夏油先生苦笑一聲:「我如果是一個好父親,就不會讓自己的孩子如此痛苦了。」
「希望他能夠找到志同道合的人,把他從黑暗中拉出來?。」
夏油夫人想起自己的孩子,眼中只有痛惜:「其實這那件事發生之前我們知道他最近遇到了不開心的事,那孩子平常就喜歡自己扛事,我們只是普通人沒有辦法開導他,有時候也會想著如果自己也有咒力就好了,說不定就能理解他了。」
母親和父親的一字一句都如同無數把利劍插入夏油傑的心臟,他所做下的種種事迹唯一不敢回頭的就只有殺死父親母親這一條。
他不後悔殺了一百一十二人救下美美子和菜菜子,他們要為自己的愚昧付出代價,那麼多的咒術師死在詛咒手中都是為了保護普通人,普通人卻如此回報他們。
過去的種種,他從沒後悔過,他也曾經認為自己不會後悔,於是他盡量的迴避與父母有關的事情,他不能後悔,如果要建立一個只有咒術師的世界,他作為發起人必須以身作則。
他必須要下定決心,只有這樣做,他就會永遠也回不了頭了,用最溫柔的方式割斷了他們的喉嚨,他也沒有回頭的離開了。
夏油傑知道自己是無藥可救之人,他在清醒中沉淪,但為了心中最高理想,他也不得不這樣做。
但今天他見到了自己的家人,他堅冰一樣的內心,緩緩的裂開了一道縫隙,從縫隙中緩緩流淌而出的是他的血,是他的心,是他不敢回望的過往。
夏油傑才是一個膽小鬼,他遠遠不如自己的父母那樣豁達,那樣充滿著愛。
帶著狐狸形的夏油傑離開,兩人不再說話。
直到第二天,夏油傑的毛色暗淡,毛髮也毛毛糙糙的,滄桑了許多。
他無精打採的蹲在無慘身前,欲言又止。
「你有話要說?」無慘蹲下身體。
夏油傑的耳朵深深的貼在身體上,看著好不可憐。
「有沒有辦法……有沒有辦法可以不讓他們替我贖罪。

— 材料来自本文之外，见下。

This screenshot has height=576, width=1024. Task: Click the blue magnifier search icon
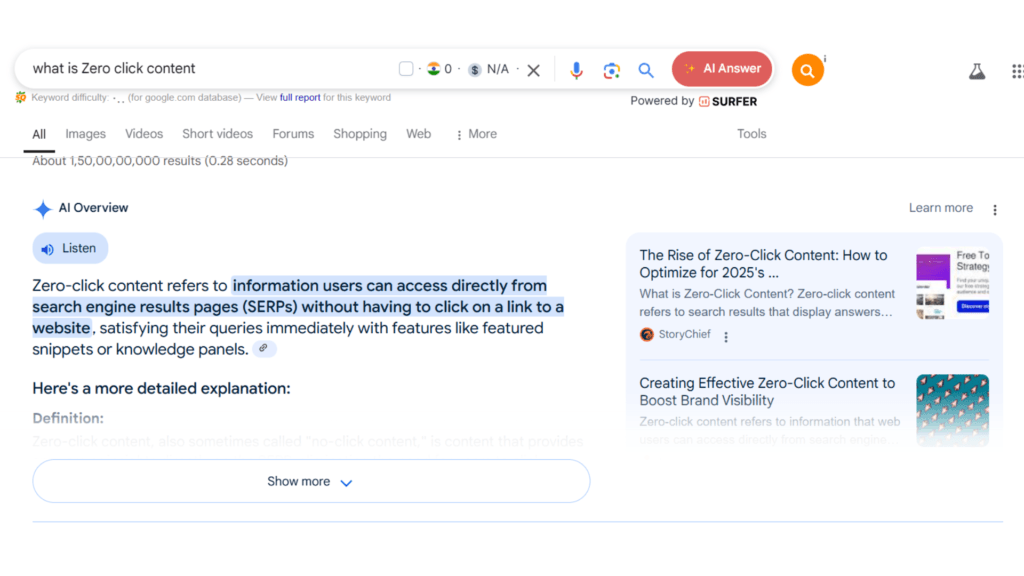point(646,70)
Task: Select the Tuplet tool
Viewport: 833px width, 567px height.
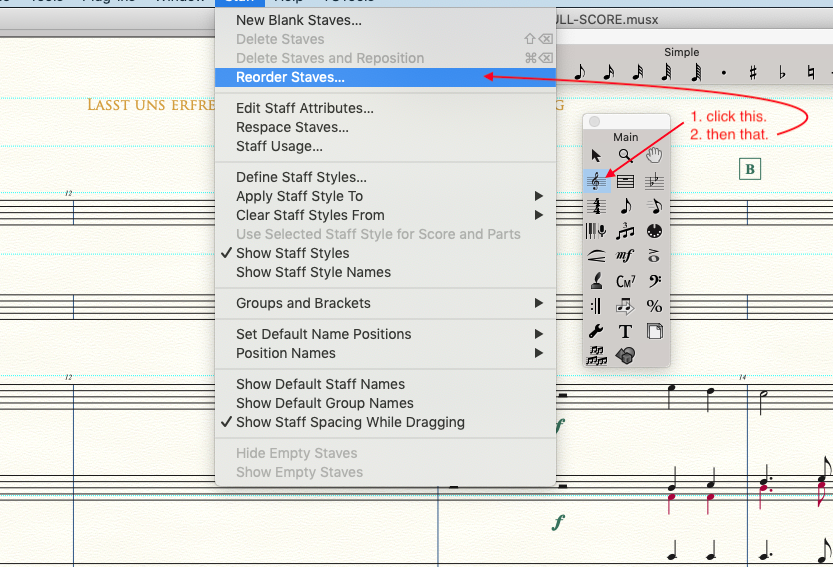Action: pyautogui.click(x=625, y=231)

」
無慘用手點著對方的額頭:「現在知道錯了?」
狐狸用力的抽泣了一下,緩緩的卧在無慘身前,說道:「求你。」
帶著顫抖的尾音。
無慘也不弔著對方,「這件事情我還要和鬼燈大人,閻魔大人商量一下,這種事情我一個人說了不算,不過你也不用擔心,夏油先生和夫人應當是很受閻魔大人喜歡,才會破例讓他們這麼做的。」
「謝謝。「小狐狸的身體里傳出的是少年的聲音。
「那你接下來準備怎麼做?繼續去盤星教發現下線嗎?」無慘現在看夏油傑就好像在看一個,搞傳銷的傳銷頭子,真的不會被警察抓走嗎?

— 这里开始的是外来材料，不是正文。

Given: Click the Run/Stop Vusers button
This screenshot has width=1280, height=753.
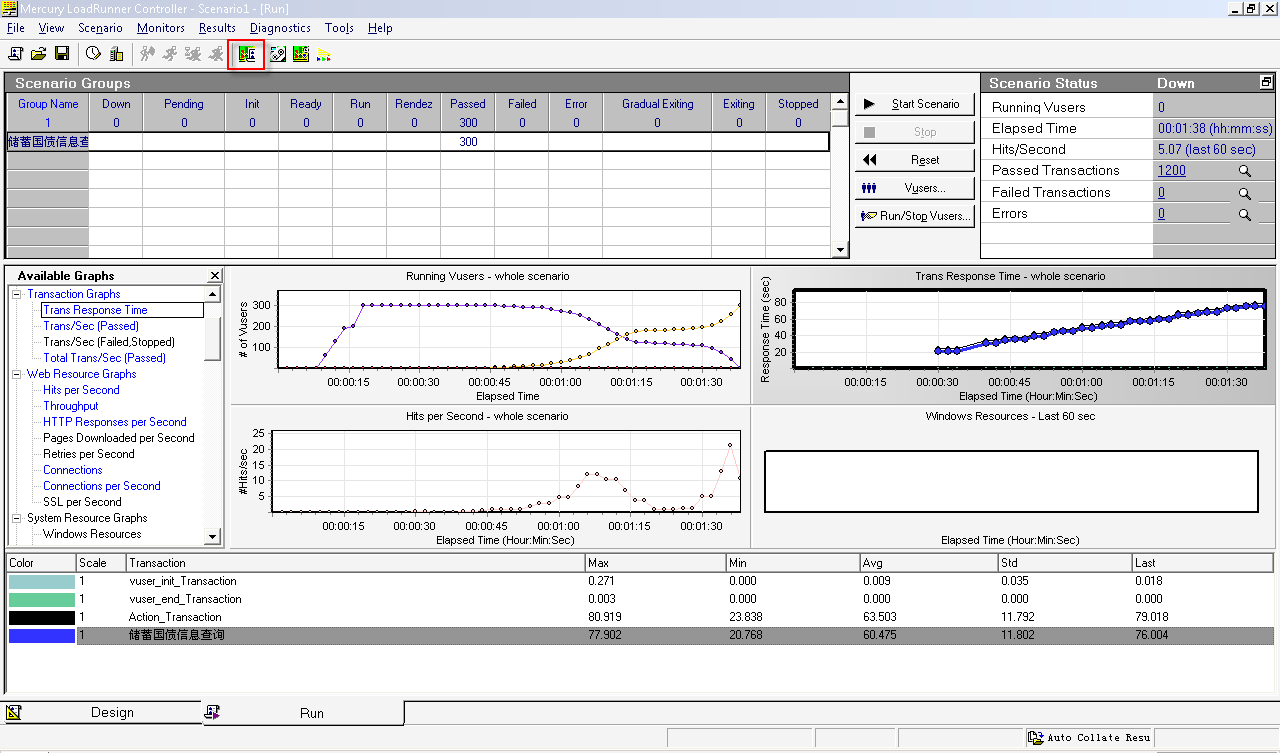Looking at the screenshot, I should (x=915, y=216).
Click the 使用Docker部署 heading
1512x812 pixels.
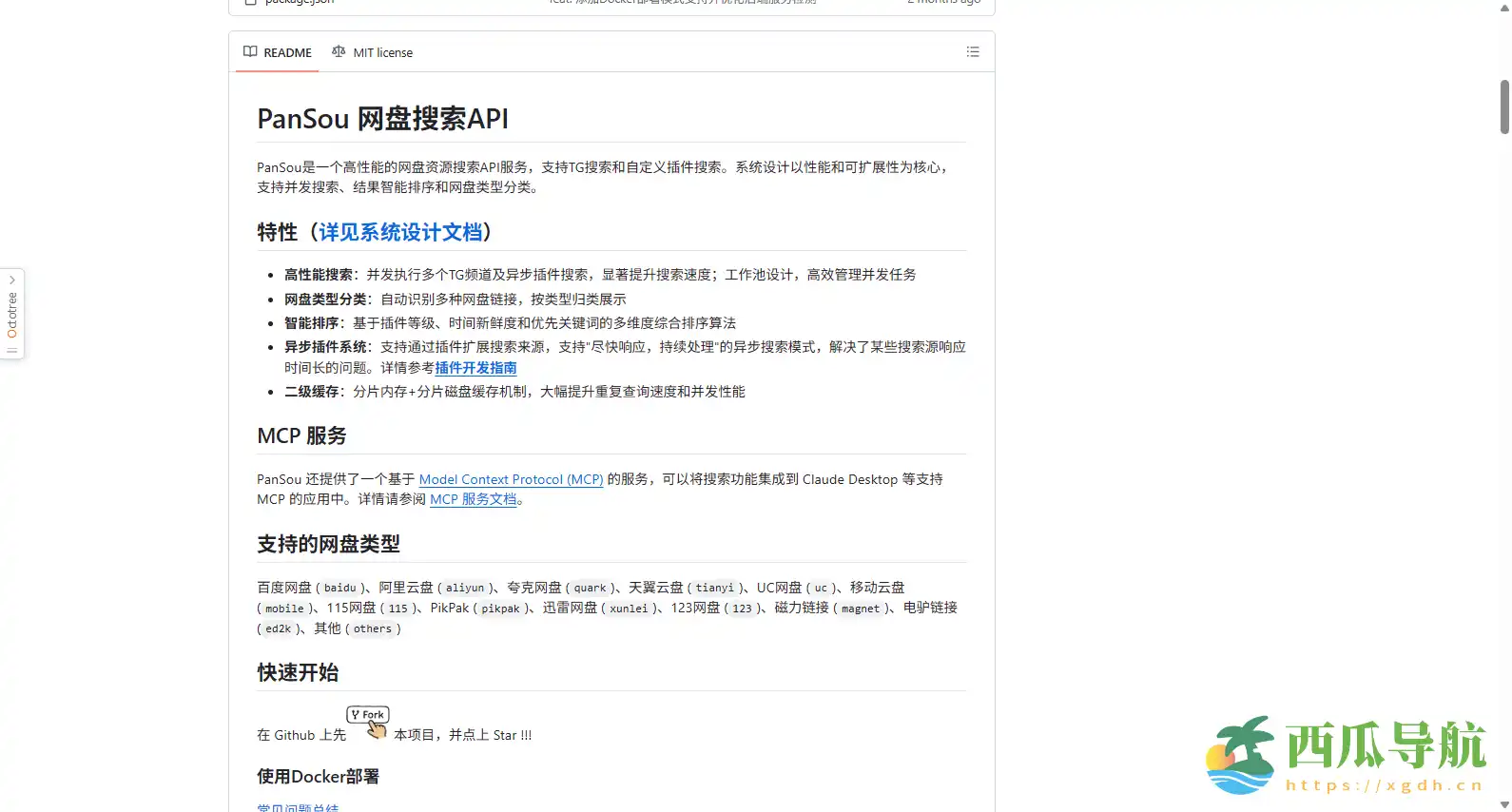click(x=318, y=777)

夏油傑在地上抓了抓爪子,他也不知道怎麼辦,美美子和菜菜子用不能把他們丟棄了吧。
「你要是還回去搞傳銷,我就把你繼續扔在地獄嗷。」無慘警告道。
傳銷?夏油傑苦笑一下,自己的夢想在別人眼中是傳銷嗎?見過了自己的母親和父親之後,夏油傑承認是自己以往太過於狹隘了,他只看到了普通人對於咒術師的傷害,卻沒有看到有些特殊力量的人對於普通人的傷害。
他殺死他們的時候,夏油夫婦根本沒有一絲反抗的機會。
父親說的那些話也給了他一些啟發,以往夏油傑會因為父母不懂得咒術世界,而對他們閉口不言。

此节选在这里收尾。